[Recorded data]
_ _ _ _
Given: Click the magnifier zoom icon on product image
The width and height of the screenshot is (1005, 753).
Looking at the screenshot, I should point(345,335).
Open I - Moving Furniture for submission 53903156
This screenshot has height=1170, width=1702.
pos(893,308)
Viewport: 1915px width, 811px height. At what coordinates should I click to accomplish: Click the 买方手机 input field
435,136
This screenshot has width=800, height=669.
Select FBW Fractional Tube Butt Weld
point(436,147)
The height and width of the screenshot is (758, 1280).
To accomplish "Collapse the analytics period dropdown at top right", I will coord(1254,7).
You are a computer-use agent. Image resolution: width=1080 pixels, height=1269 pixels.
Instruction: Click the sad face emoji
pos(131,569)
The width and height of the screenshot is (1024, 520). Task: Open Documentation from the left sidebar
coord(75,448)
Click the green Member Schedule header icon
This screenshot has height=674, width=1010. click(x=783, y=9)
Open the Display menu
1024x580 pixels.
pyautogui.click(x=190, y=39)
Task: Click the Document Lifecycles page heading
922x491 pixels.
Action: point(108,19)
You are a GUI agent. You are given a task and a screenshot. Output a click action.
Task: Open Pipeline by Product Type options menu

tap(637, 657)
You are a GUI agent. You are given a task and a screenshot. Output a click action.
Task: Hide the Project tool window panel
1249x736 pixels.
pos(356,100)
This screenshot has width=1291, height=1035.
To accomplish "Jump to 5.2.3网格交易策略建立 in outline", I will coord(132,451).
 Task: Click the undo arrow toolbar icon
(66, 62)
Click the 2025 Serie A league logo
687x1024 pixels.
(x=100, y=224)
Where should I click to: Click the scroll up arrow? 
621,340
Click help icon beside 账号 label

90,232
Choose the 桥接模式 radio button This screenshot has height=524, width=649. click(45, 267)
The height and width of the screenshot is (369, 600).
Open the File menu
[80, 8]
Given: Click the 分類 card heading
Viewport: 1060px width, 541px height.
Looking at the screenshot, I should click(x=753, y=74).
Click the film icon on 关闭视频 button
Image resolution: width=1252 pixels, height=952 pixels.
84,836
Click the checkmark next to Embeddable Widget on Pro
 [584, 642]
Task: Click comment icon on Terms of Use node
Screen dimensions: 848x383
_ _ _ _
PROBLEM TO WORK ON: In the entries above, find each line with the string "button" and copy it.

FINISHED EXERCISE:
Choose the 桥接模式 radio button This screenshot has height=524, width=649. click(45, 267)
Click the film icon on 关闭视频 button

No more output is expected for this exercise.